(DATA UNDER STUDY begins)
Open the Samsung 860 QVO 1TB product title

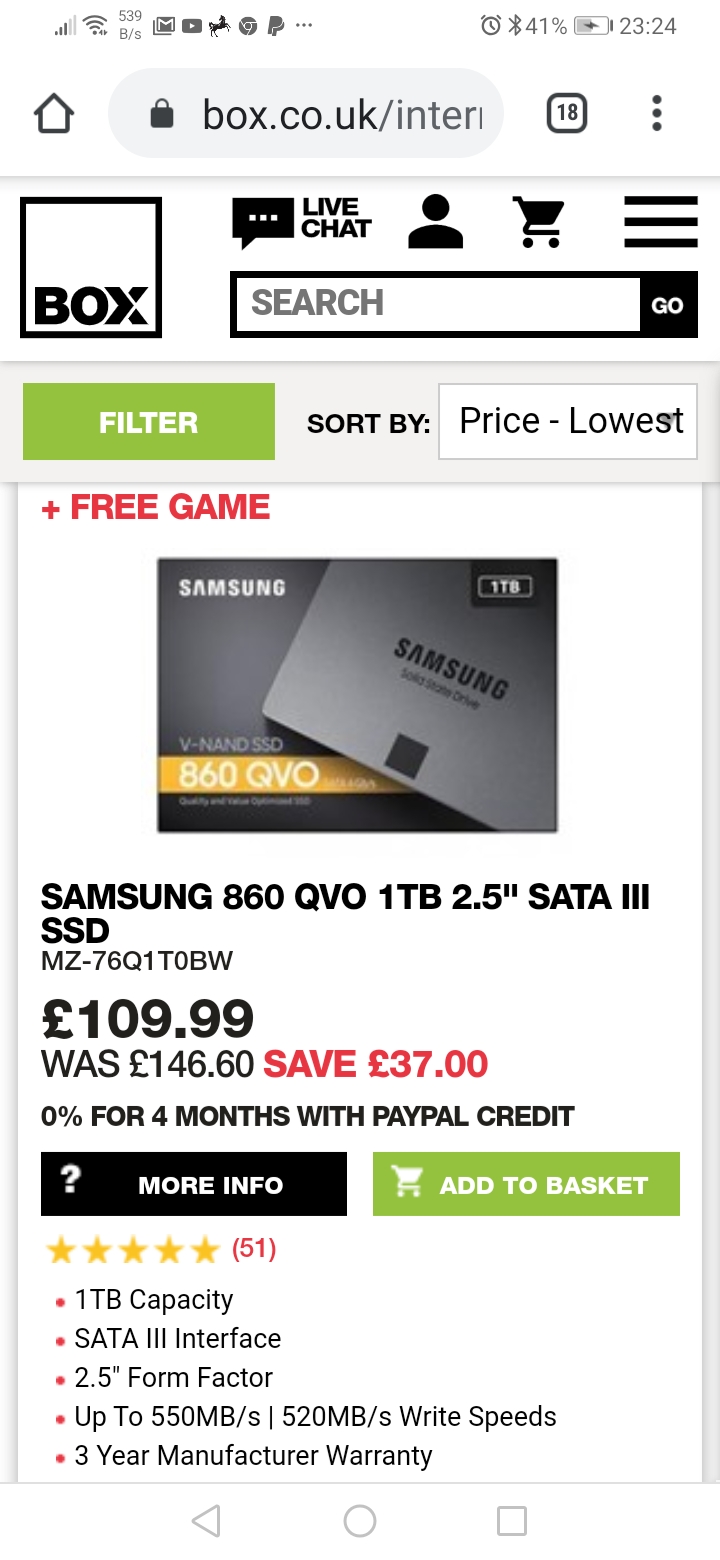(x=345, y=914)
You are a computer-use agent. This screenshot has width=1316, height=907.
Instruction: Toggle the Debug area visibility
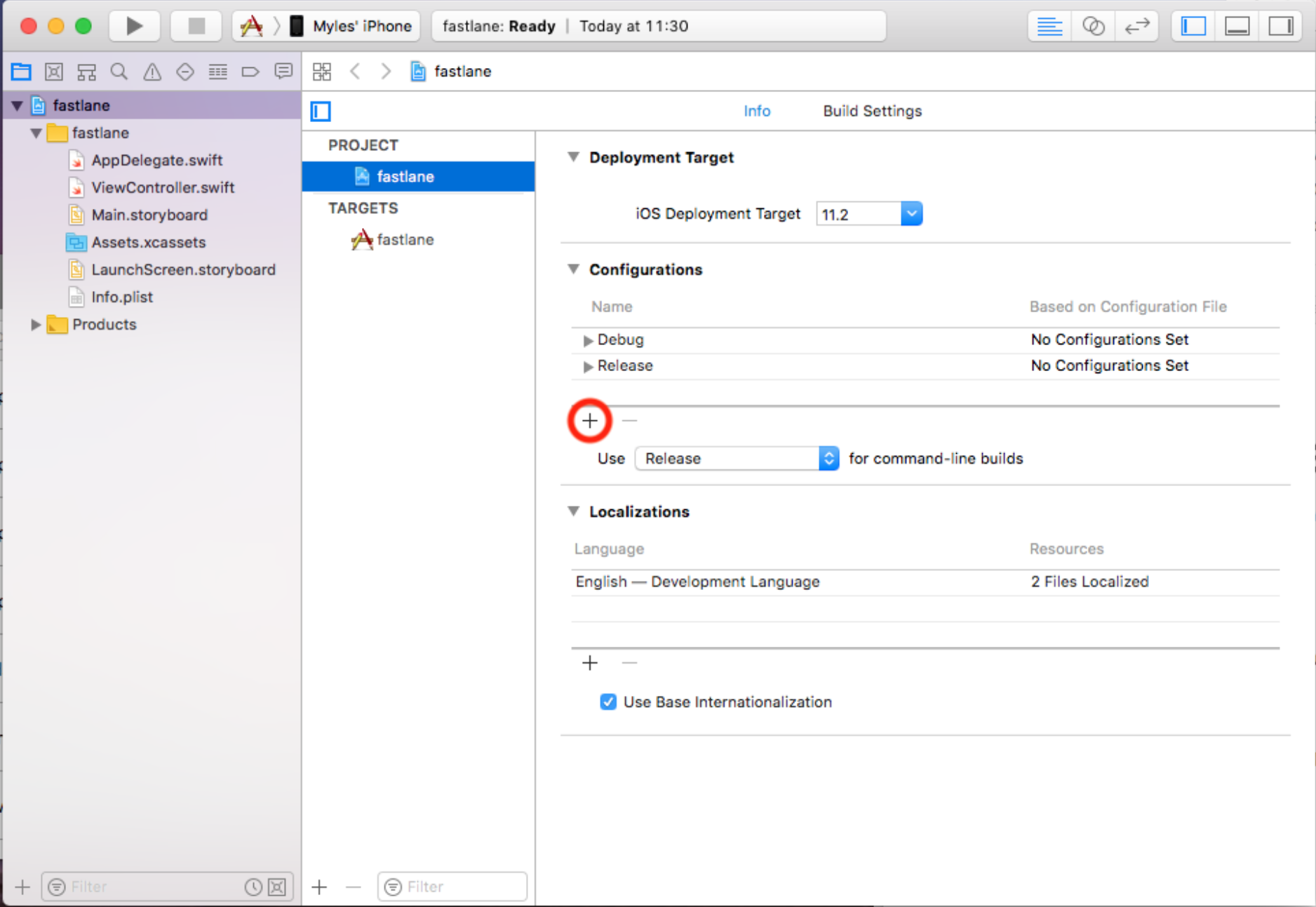tap(1237, 27)
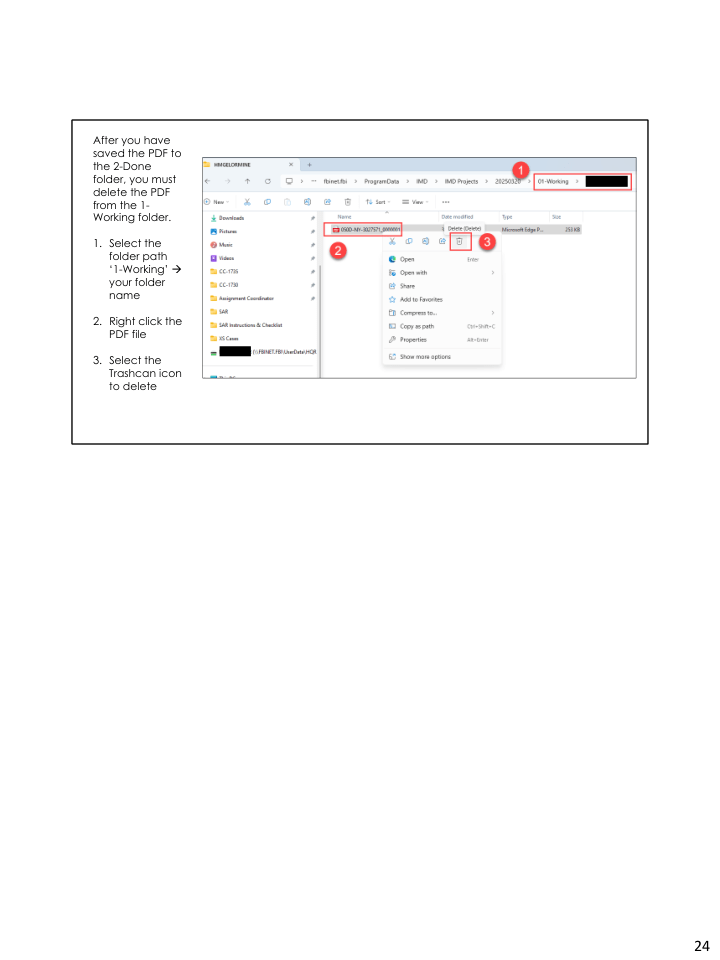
(DATA UNDER STUDY ends)
WHAT THE TASK ASKS:
Retype the records above exactly, pictures omitted.

EXERCISE OUTPUT:
Open the Samsung 860 QVO 1TB product title

(x=345, y=914)
You are a computer-use agent. This screenshot has width=1316, height=907.
Instruction: Toggle the Debug area visibility
tap(1237, 27)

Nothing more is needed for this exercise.